Restate each of the lines given below, word for word.
::: MATERIAL FOR THE TASK :::
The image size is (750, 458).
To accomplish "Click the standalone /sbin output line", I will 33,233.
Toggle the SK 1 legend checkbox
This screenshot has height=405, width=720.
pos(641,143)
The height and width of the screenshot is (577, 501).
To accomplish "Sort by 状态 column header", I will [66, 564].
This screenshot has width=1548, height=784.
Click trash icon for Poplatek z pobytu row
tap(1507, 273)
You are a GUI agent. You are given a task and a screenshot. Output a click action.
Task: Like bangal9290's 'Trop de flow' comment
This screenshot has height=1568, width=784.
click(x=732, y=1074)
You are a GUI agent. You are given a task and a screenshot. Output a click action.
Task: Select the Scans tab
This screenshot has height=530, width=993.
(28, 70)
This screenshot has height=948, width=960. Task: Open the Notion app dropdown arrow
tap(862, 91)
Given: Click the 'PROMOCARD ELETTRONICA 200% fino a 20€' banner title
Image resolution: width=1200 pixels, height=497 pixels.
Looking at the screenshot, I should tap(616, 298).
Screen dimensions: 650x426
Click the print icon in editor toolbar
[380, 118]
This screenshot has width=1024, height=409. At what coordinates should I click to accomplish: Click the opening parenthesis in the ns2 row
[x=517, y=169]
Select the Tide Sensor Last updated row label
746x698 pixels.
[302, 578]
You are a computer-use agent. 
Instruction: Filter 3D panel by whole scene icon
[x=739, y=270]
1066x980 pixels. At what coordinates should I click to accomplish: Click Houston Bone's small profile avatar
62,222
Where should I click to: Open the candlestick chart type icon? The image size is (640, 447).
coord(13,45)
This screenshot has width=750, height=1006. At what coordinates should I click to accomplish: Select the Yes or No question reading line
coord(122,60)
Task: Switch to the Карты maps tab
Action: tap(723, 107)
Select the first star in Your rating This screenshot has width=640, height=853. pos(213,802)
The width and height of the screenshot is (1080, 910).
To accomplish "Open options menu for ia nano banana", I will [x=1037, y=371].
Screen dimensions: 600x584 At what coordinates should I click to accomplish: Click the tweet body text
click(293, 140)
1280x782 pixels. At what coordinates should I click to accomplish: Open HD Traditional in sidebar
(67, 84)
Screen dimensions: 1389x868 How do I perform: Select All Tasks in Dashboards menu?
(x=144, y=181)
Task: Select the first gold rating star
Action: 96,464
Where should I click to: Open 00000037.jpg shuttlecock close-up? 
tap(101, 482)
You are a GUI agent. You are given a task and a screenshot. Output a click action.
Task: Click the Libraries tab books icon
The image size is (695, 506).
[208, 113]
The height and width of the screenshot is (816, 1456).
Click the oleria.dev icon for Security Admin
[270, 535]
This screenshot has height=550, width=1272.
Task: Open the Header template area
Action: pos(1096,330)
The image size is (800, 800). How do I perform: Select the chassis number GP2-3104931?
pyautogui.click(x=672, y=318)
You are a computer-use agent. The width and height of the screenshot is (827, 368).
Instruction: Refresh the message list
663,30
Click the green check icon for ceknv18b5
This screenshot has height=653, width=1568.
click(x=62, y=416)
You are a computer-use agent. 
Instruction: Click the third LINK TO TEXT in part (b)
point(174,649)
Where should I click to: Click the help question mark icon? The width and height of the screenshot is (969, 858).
:::
| TASK RESULT |
The image size is (750, 458).
To accomplish "Click the standalone /sbin output line", I will 33,233.
Toggle the SK 1 legend checkbox
This screenshot has height=405, width=720.
pos(641,143)
The height and width of the screenshot is (577, 501).
To accomplish "Sort by 状态 column header", I will [66, 564].
This screenshot has width=1548, height=784.
Click trash icon for Poplatek z pobytu row
tap(1507, 273)
You are a GUI agent. You are given a task and a screenshot. Output a click action.
Task: Like bangal9290's 'Trop de flow' comment
This screenshot has height=1568, width=784.
click(x=732, y=1074)
You are a GUI agent. You are given a task and a screenshot. Output a click action.
Task: Select the Scans tab
This screenshot has height=530, width=993.
(28, 70)
This screenshot has height=948, width=960. Task: Open the Notion app dropdown arrow
tap(862, 91)
Given: Click the 'PROMOCARD ELETTRONICA 200% fino a 20€' banner title
Image resolution: width=1200 pixels, height=497 pixels.
Looking at the screenshot, I should tap(616, 298).
Screen dimensions: 650x426
Click the print icon in editor toolbar
[380, 118]
This screenshot has width=1024, height=409. At what coordinates should I click to accomplish: Click the opening parenthesis in the ns2 row
[x=517, y=169]
Select the Tide Sensor Last updated row label
746x698 pixels.
[302, 578]
You are a computer-use agent. 
Instruction: Filter 3D panel by whole scene icon
[x=739, y=270]
1066x980 pixels. At what coordinates should I click to accomplish: Click Houston Bone's small profile avatar
62,222
Where should I click to: Open the candlestick chart type icon? The image size is (640, 447).
coord(13,45)
This screenshot has width=750, height=1006. At what coordinates should I click to accomplish: Select the Yes or No question reading line
coord(122,60)
Task: Switch to the Карты maps tab
Action: tap(723, 107)
Select the first star in Your rating This screenshot has width=640, height=853. pos(213,802)
The width and height of the screenshot is (1080, 910).
To accomplish "Open options menu for ia nano banana", I will [x=1037, y=371].
Screen dimensions: 600x584 At what coordinates should I click to accomplish: Click the tweet body text
click(293, 140)
1280x782 pixels. At what coordinates should I click to accomplish: Open HD Traditional in sidebar
(67, 84)
Screen dimensions: 1389x868 How do I perform: Select All Tasks in Dashboards menu?
(x=144, y=181)
Task: Select the first gold rating star
Action: 96,464
Where should I click to: Open 00000037.jpg shuttlecock close-up? 
tap(101, 482)
You are a GUI agent. You are given a task and a screenshot. Output a click action.
Task: Click the Libraries tab books icon
The image size is (695, 506).
[208, 113]
The height and width of the screenshot is (816, 1456).
Click the oleria.dev icon for Security Admin
[270, 535]
This screenshot has height=550, width=1272.
Task: Open the Header template area
Action: pos(1096,330)
The image size is (800, 800). How do I perform: Select the chassis number GP2-3104931?
pyautogui.click(x=672, y=318)
You are a computer-use agent. The width and height of the screenshot is (827, 368).
Instruction: Refresh the message list
663,30
Click the green check icon for ceknv18b5
This screenshot has height=653, width=1568.
click(x=62, y=416)
You are a computer-use agent. 
Instruction: Click the third LINK TO TEXT in part (b)
point(174,649)
Where should I click to: Click the help question mark icon? The width and height of the screenshot is (969, 858).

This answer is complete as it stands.